** Opening Source data block **

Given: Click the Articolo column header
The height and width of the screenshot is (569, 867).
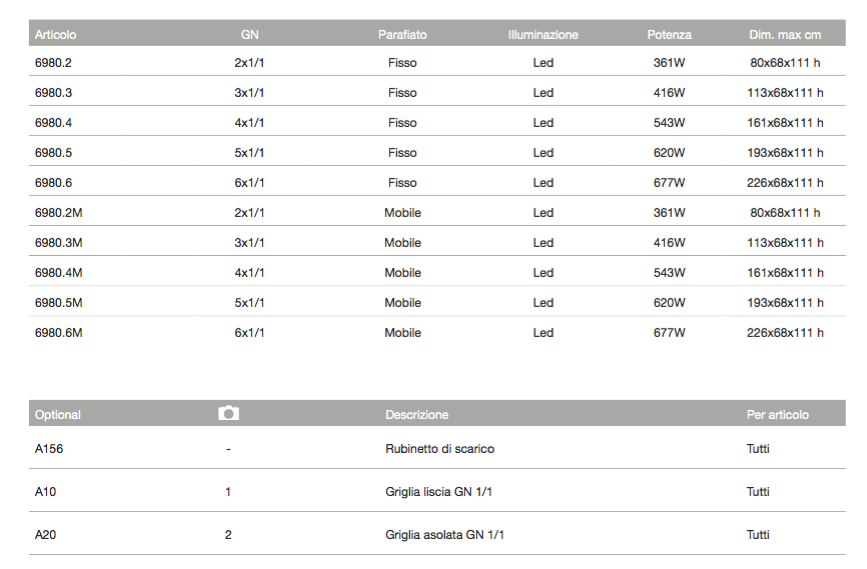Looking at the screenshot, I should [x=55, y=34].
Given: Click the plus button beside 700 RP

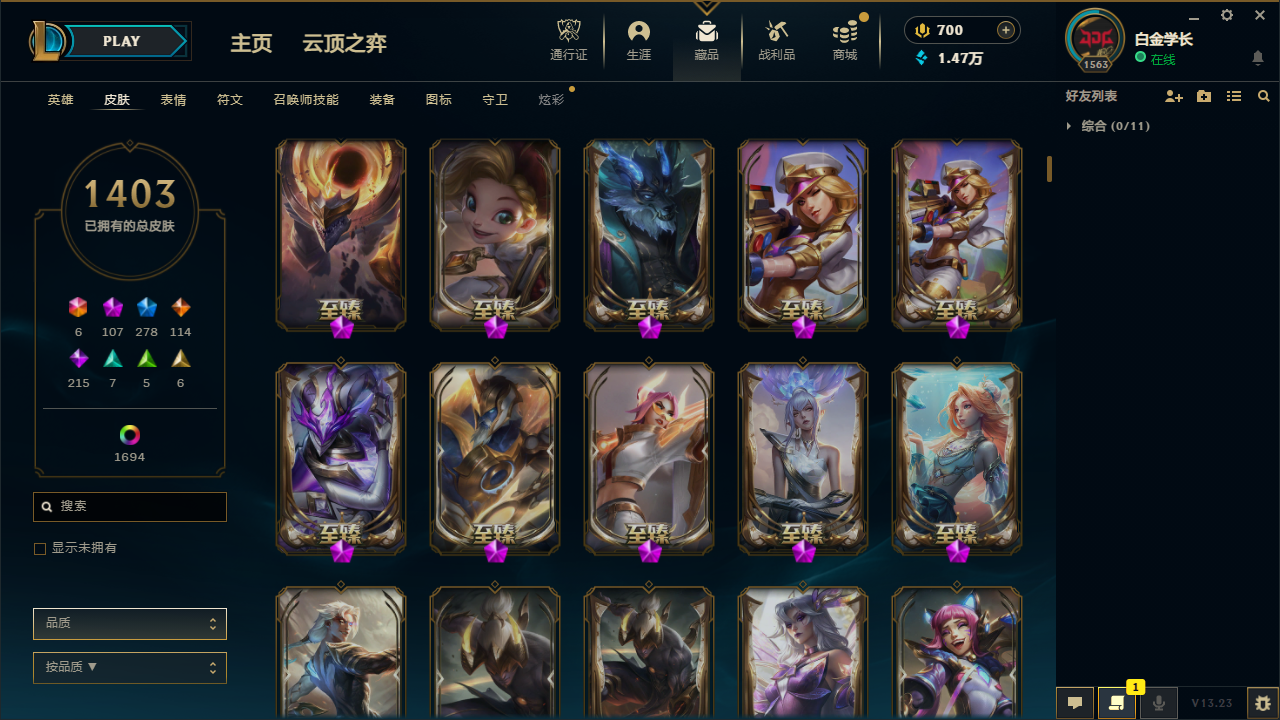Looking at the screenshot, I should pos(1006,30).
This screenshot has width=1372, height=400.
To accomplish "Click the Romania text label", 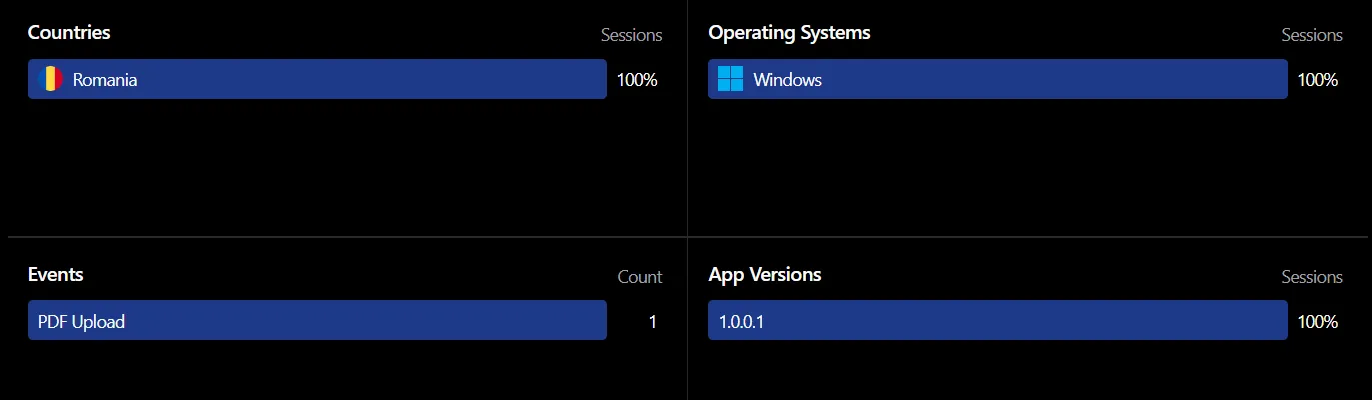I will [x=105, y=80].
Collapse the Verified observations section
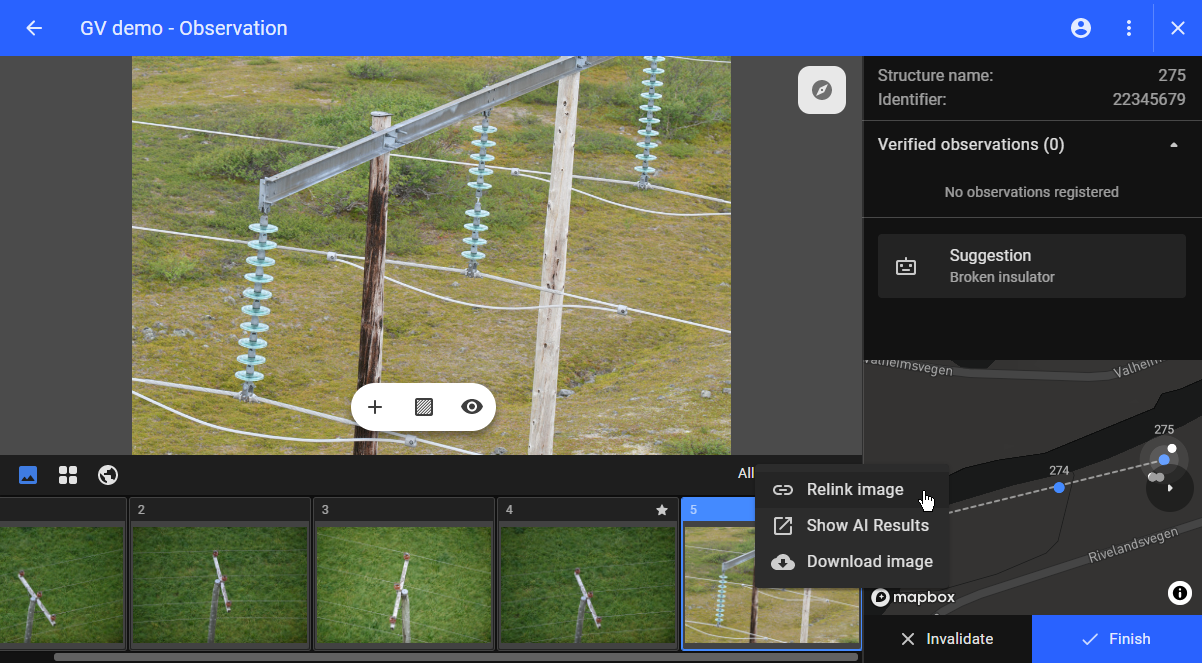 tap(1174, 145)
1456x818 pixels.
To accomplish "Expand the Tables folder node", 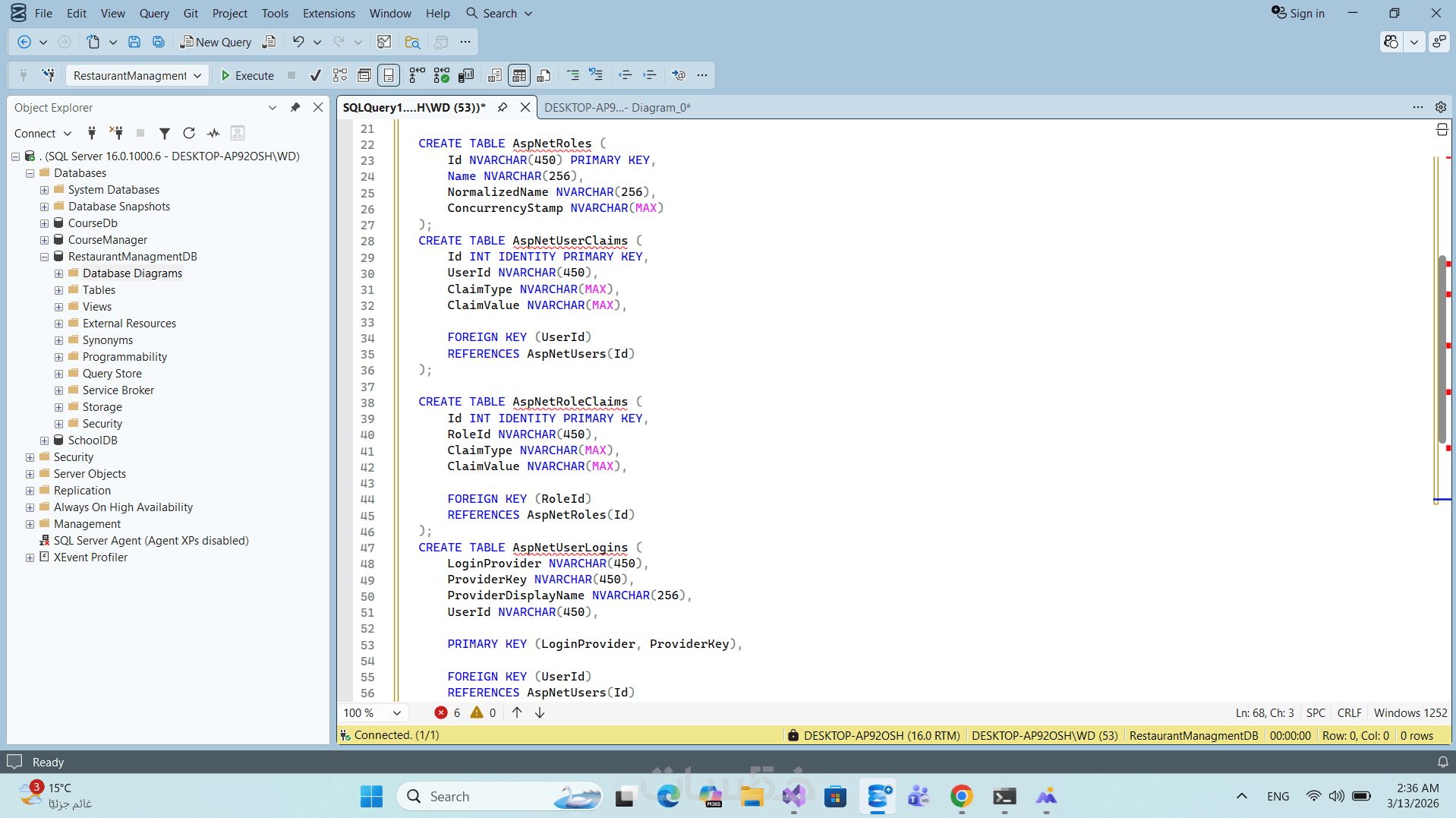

** Closing Source data block **
** Opening Source data block **

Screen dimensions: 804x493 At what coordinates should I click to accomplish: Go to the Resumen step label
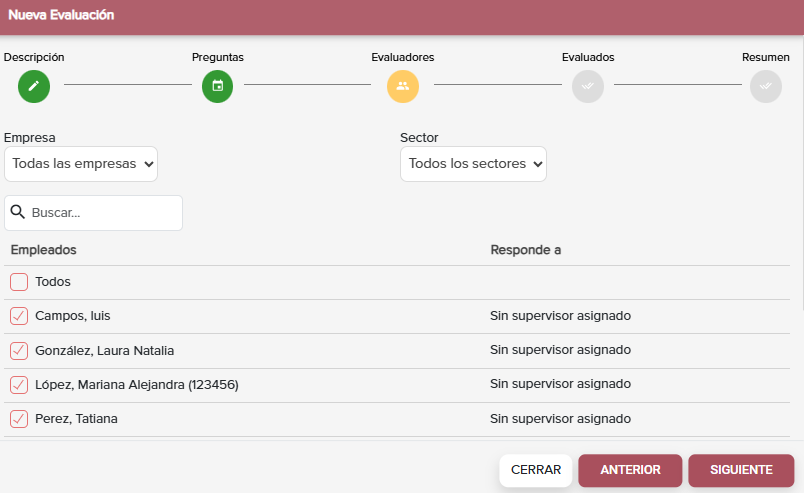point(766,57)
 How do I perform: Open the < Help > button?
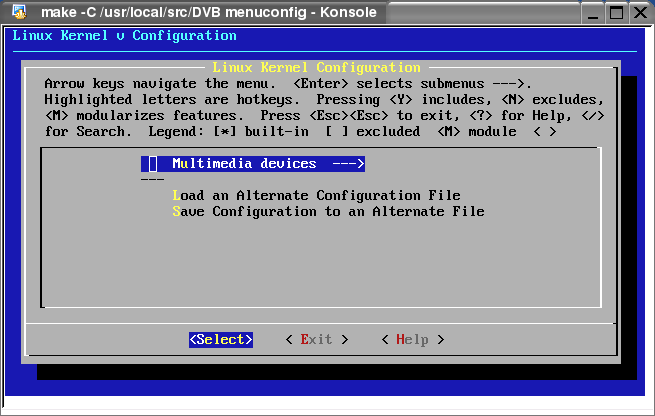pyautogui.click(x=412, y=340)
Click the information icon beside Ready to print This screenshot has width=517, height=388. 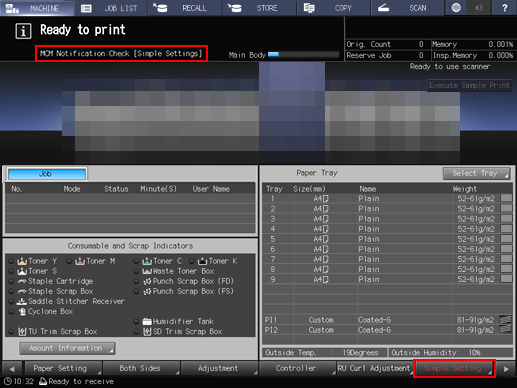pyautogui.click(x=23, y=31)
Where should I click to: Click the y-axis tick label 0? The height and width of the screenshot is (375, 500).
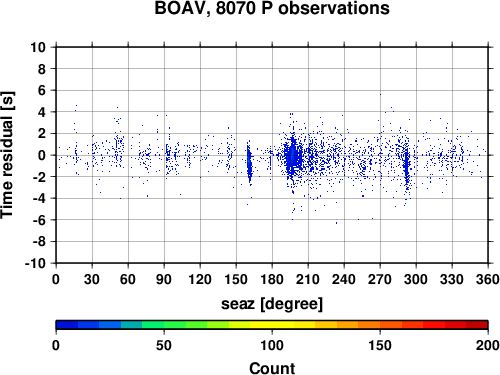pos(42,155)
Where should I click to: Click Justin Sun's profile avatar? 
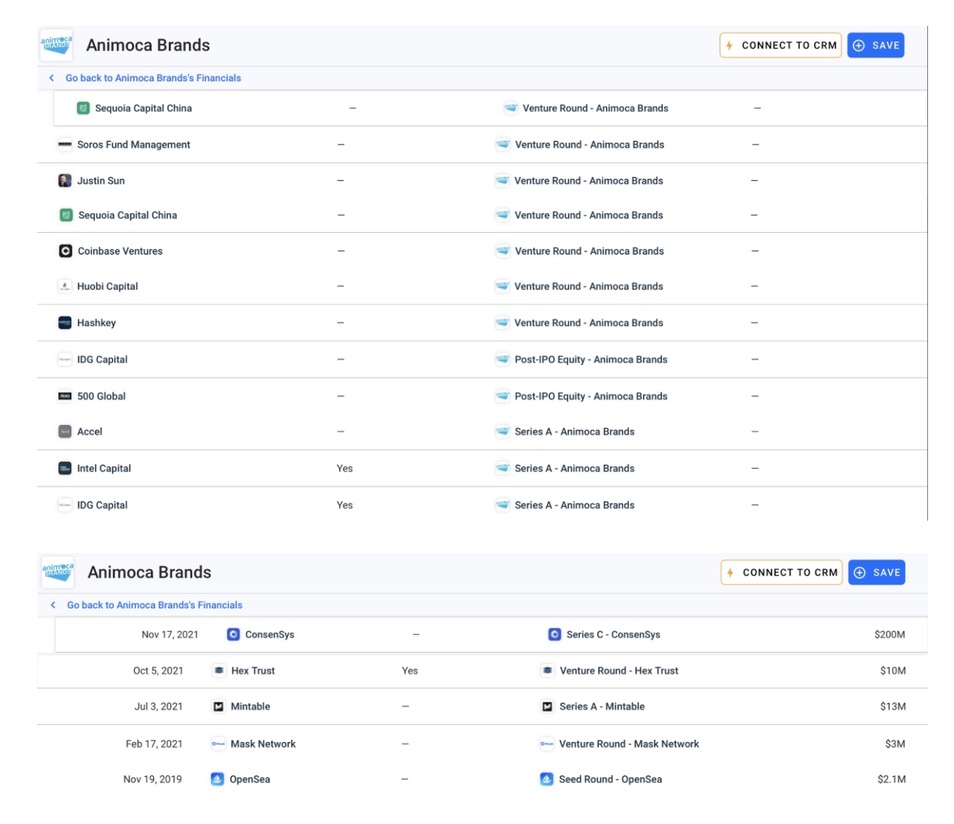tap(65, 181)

** Closing Source data block **

=== Exercise goal ===
After locating the line containing "Collapse the Verified observations section" in the entries above, return it and every line after it exactly, ending at the line containing "the Tables folder", without pictures.

=== Reply to the exercise ===
Collapse the Verified observations section
 tap(1174, 145)
1456x818 pixels.
To accomplish "Expand the Tables folder node", 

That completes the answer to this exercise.